◆ **Page text**:
------------------------------------------------------------
Still, to be fair, this gripe, while a significant one, doesn’t kill the movie by any means. If it comes to your town, My Architect is well worth seeing as a study of one man’s struggle to achieve some kind of permanence during and despite a transient life, and how memories, like buildings, can both last forever and fall into disrepair.
Continuing his recent spate of bizarre pronouncements, Zell Miller calls for repeal of the 17th Amendment, as apparently the direct election of senators is the primary cause for the domination of special interests in Washington these days. Well, the principle of federalism aside, it’s hard to take seriously any such special interest prescription from a guy like Zell, who’s gone so far out of his way to prostrate himself before Dubya and his cadre of corporate cronies. Sorry Zell…it’s Miller time no longer.
“Popular culture usually comes to an end very quickly. It gets thrown into the grave. I wanted to do something that stood alongside Rembrandt’s paintings.” Via reader Jeff some time ago, Bob Dylan opens up about his songwriting process.
So, despite my earlier wishful thinking, the Knicks stunk up the joint, getting swept in the playoffs and being completely exposed as the one-dimensional squad they are by the high-flying New Jersey Nets. Sigh. Well, hopefully Isiah Thomas will be able to somehow coax a quality free agent to the Garden this summer, as I’m not feeling too good about rooting for Allan Houston’s banged-up knees and Tim Thomas’s incredible disappearing game for the next few years. But, in happier sports news, at least the Yankees are terrible…
Flush with the success of the Kill Bills, Quentin Tarantino now threatens to make The Vega Brothers (being John Travolta of Pulp Fiction and Michael Madsen of Reservoir Dogs.) Hmm. I was hoping his next project would be something a little more focused and less derivative of his previous work, after all the cool-guy posturing that afflicted Kill Bill.
------------------------------------------------------------
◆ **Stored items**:
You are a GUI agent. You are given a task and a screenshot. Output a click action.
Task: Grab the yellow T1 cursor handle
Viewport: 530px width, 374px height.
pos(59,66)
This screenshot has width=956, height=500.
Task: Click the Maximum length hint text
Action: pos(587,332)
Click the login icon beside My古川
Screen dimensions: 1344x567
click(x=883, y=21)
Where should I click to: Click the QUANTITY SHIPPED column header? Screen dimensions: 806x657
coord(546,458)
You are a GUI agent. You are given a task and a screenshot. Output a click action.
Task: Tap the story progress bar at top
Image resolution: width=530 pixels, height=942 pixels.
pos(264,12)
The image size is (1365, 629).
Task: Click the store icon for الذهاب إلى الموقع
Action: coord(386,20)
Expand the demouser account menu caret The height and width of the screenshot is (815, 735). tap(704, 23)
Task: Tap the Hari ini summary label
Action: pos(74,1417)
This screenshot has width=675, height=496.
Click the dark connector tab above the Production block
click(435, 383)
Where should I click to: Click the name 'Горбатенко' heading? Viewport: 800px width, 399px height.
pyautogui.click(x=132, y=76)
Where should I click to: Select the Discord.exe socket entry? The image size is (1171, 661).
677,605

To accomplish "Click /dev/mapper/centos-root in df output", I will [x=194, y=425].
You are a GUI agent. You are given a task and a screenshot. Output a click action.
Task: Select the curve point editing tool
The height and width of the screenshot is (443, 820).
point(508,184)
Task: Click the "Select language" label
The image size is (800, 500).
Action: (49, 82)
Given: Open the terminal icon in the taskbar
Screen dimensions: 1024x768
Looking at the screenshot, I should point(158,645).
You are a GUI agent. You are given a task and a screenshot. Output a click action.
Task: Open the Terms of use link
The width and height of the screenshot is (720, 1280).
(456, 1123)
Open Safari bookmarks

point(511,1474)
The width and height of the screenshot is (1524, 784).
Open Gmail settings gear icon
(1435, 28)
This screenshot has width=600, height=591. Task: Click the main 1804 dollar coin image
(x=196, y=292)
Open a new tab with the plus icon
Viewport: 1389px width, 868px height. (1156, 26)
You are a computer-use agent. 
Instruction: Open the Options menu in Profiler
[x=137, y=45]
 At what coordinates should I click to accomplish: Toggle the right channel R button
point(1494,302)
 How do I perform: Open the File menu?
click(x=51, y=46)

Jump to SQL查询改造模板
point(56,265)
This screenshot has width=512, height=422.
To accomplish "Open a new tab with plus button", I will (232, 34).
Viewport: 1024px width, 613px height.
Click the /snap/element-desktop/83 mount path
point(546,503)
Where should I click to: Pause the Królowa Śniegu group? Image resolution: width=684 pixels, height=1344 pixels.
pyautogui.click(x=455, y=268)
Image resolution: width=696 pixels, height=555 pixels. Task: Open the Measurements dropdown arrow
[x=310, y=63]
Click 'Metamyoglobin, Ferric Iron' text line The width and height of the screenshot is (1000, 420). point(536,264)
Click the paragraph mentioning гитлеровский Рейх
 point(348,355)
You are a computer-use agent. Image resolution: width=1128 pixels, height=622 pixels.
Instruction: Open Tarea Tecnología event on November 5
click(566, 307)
------------------------------------------------------------
◆ **What needs to be done**:
In the blog excerpt, which amendment does Zell Miller call for repealing?

◆ **Worked solution**:
The 17th Amendment.